Problem
Below are records to return verbatim; the pictures are to be dropped.

Data records
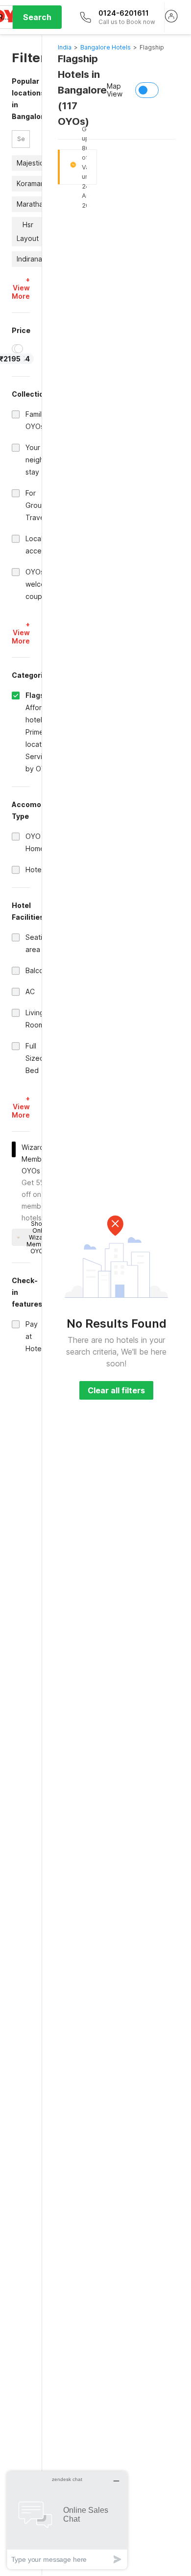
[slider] (18, 348)
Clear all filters (116, 1390)
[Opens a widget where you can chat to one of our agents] (67, 2520)
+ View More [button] (21, 288)
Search (37, 17)
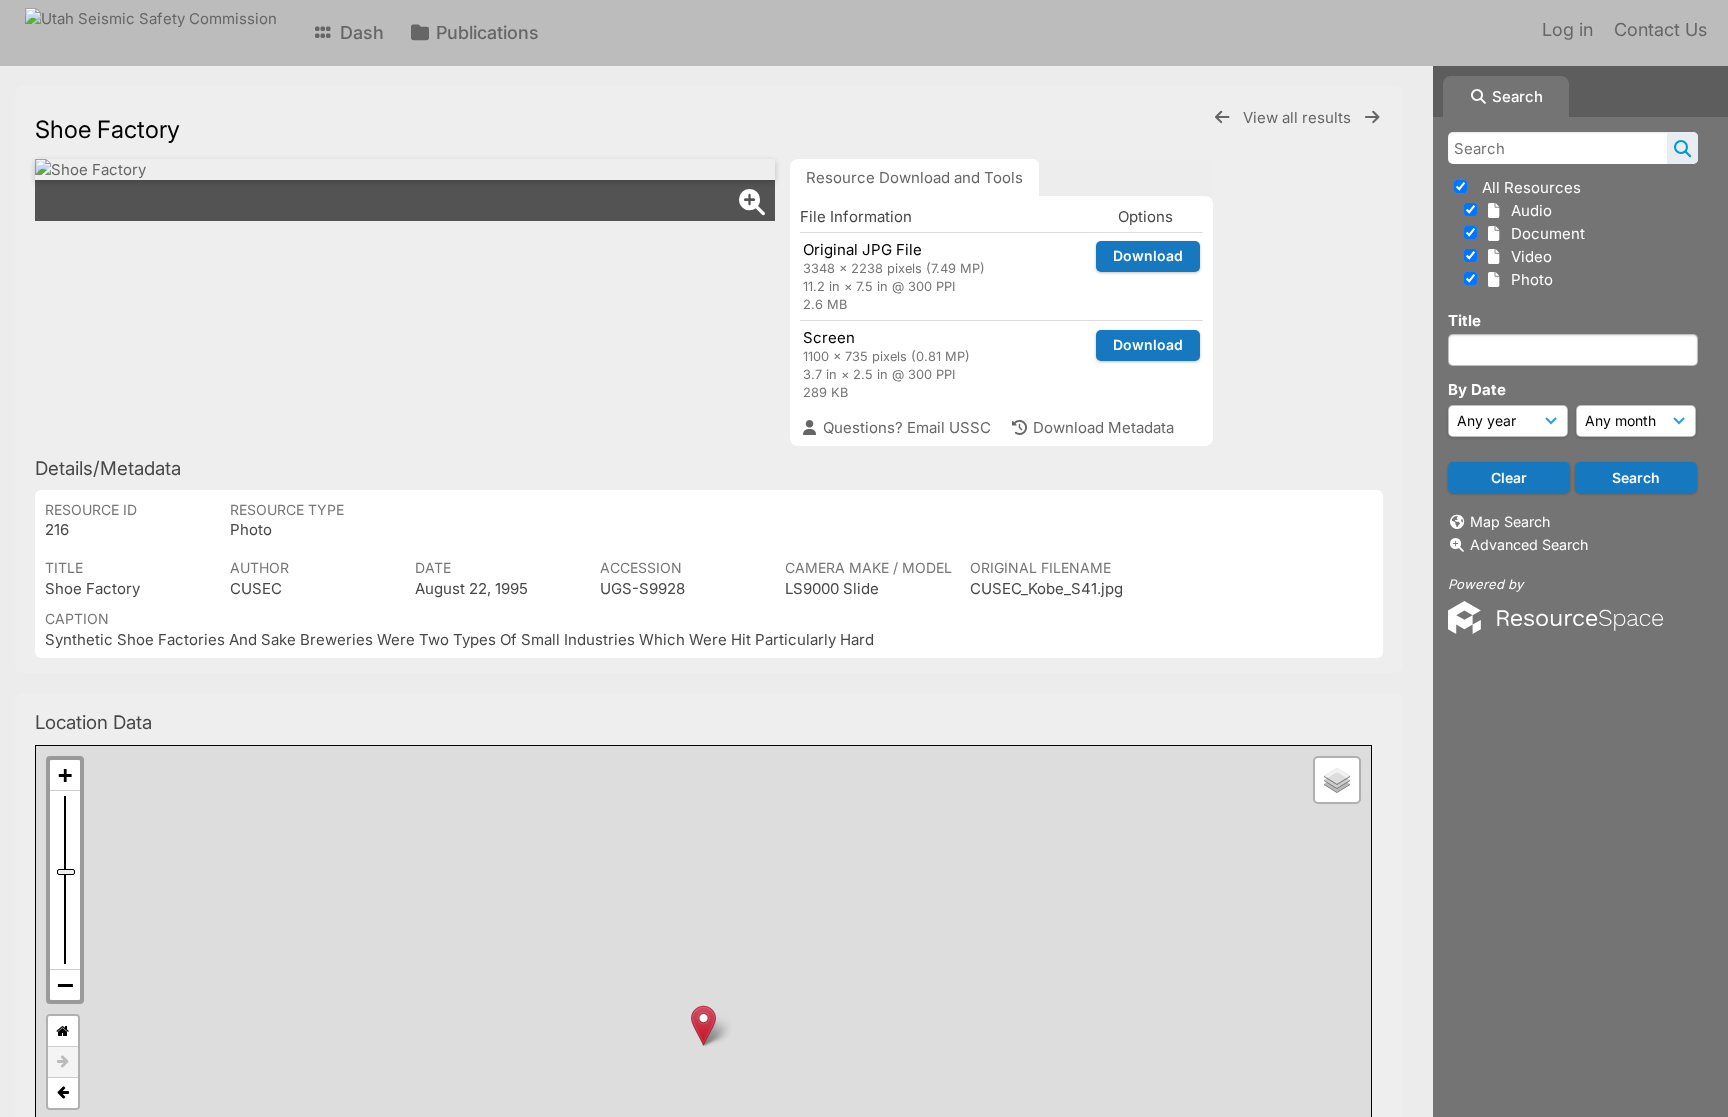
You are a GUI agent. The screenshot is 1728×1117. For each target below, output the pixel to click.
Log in (1567, 29)
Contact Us (1660, 29)
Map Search (1510, 521)
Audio (1527, 210)
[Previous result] (1222, 117)
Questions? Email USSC (905, 427)
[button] (703, 1025)
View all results (1299, 117)
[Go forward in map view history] (63, 1062)
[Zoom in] (65, 775)
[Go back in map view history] (63, 1093)
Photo (1528, 279)
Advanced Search (1529, 544)
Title (1464, 320)
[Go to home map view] (63, 1031)
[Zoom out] (65, 985)
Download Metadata (1101, 427)
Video (1527, 256)
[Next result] (1372, 117)
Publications (485, 32)
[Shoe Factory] (405, 169)
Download (1148, 255)
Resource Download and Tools (914, 177)
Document (1544, 233)
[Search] (1682, 148)
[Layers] (1337, 780)
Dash (359, 32)
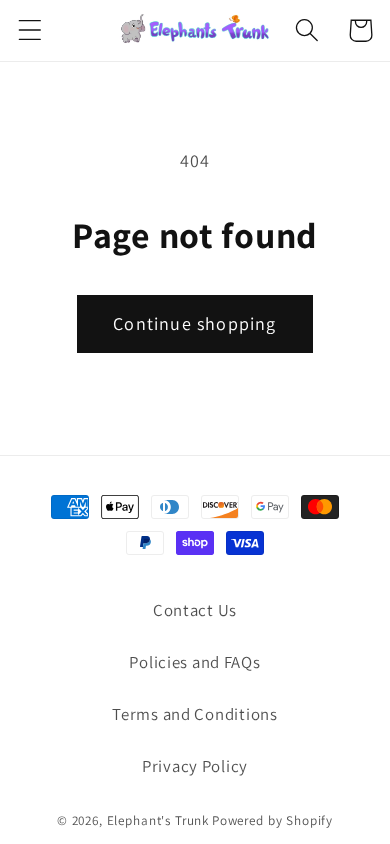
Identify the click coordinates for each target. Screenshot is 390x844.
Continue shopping (194, 323)
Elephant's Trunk (158, 820)
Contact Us (195, 610)
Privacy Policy (195, 766)
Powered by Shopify (272, 820)
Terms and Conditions (194, 714)
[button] (30, 30)
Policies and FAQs (194, 662)
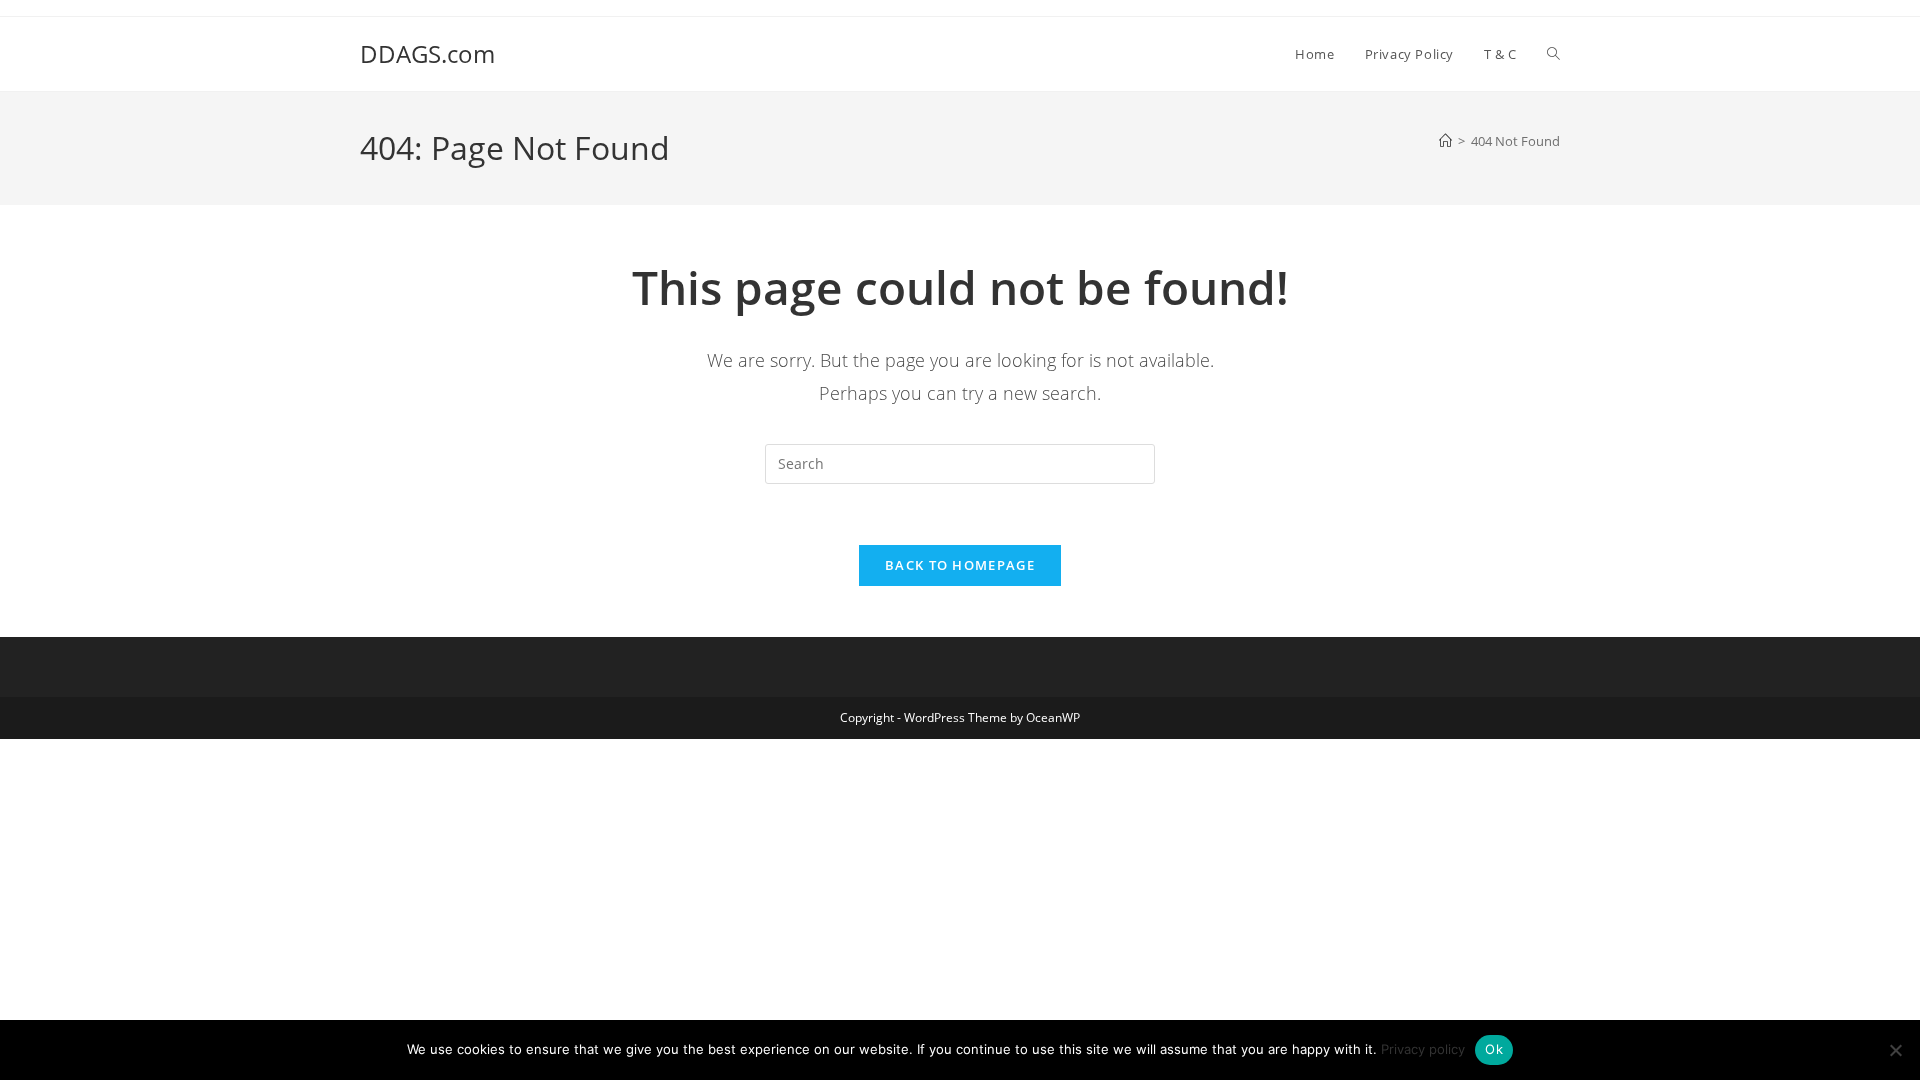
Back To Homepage (960, 565)
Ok (1494, 1049)
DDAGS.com (427, 53)
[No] (1895, 1050)
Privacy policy (1423, 1049)
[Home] (1445, 141)
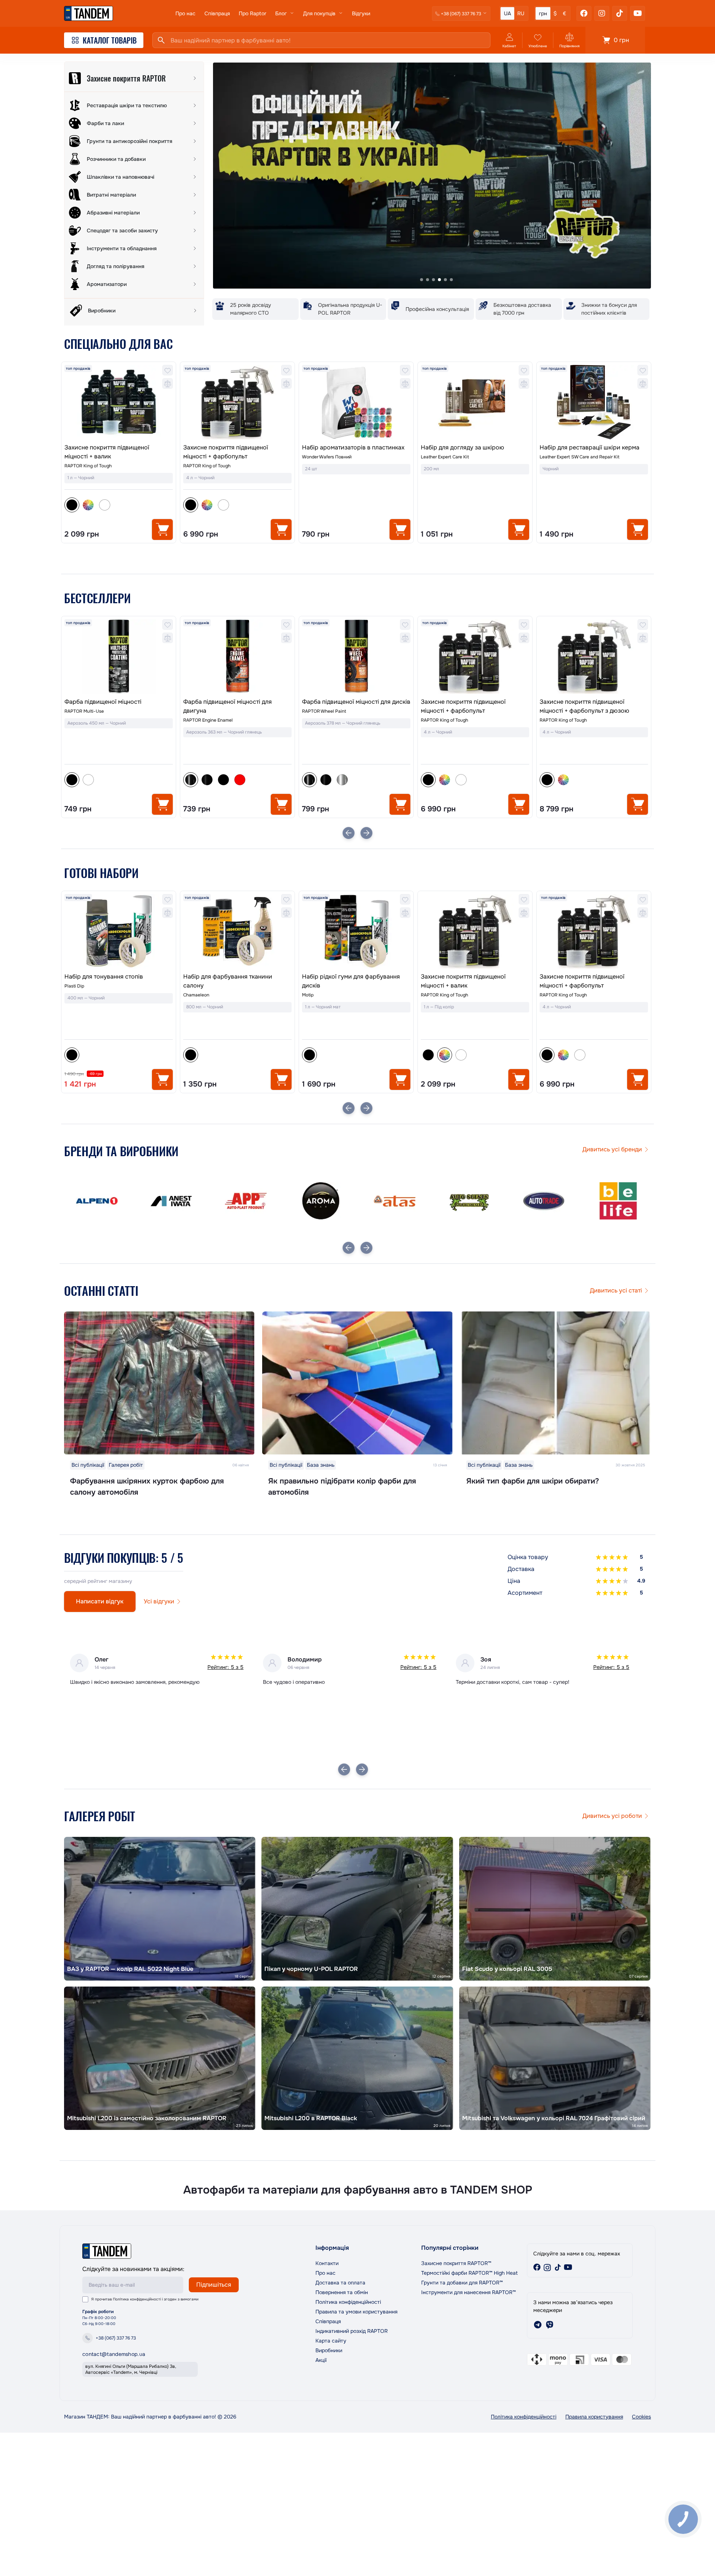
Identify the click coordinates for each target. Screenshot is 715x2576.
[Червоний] (121, 779)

Response
[slider] (18, 348)
Clear all filters (116, 1390)
[Opens a widget where you can chat to one of our agents] (67, 2520)
+ View More [button] (21, 288)
Search (37, 17)
You are a GUI agent. The screenshot is 1728×1117. For each target below, output the pixel to click.
Log in (1567, 29)
Contact Us (1660, 29)
Map Search (1510, 521)
Audio (1527, 210)
[Previous result] (1222, 117)
Questions? Email USSC (905, 427)
[button] (703, 1025)
View all results (1299, 117)
[Go forward in map view history] (63, 1062)
[Zoom in] (65, 775)
[Go back in map view history] (63, 1093)
Photo (1528, 279)
Advanced Search (1529, 544)
Title (1464, 320)
[Go to home map view] (63, 1031)
[Zoom out] (65, 985)
Download Metadata (1101, 427)
Video (1527, 256)
[Next result] (1372, 117)
Publications (485, 32)
[Shoe Factory] (405, 169)
Download (1148, 255)
Resource Download and Tools (914, 177)
Document (1544, 233)
[Search] (1682, 148)
[Layers] (1337, 780)
Dash (359, 32)
Identify the click coordinates for each target. Screenshot is 390x844.
Continue shopping (194, 323)
Elephant's Trunk (158, 820)
Contact Us (195, 610)
Privacy Policy (195, 766)
Powered by Shopify (272, 820)
Terms and Conditions (194, 714)
[button] (30, 30)
Policies and FAQs (194, 662)
Back To Homepage (960, 565)
Ok (1494, 1049)
DDAGS.com (427, 53)
[No] (1895, 1050)
Privacy policy (1423, 1049)
[Home] (1445, 141)
Identify the click coordinates for each target. Screenshot is 715x2576.
[Червоний] (121, 779)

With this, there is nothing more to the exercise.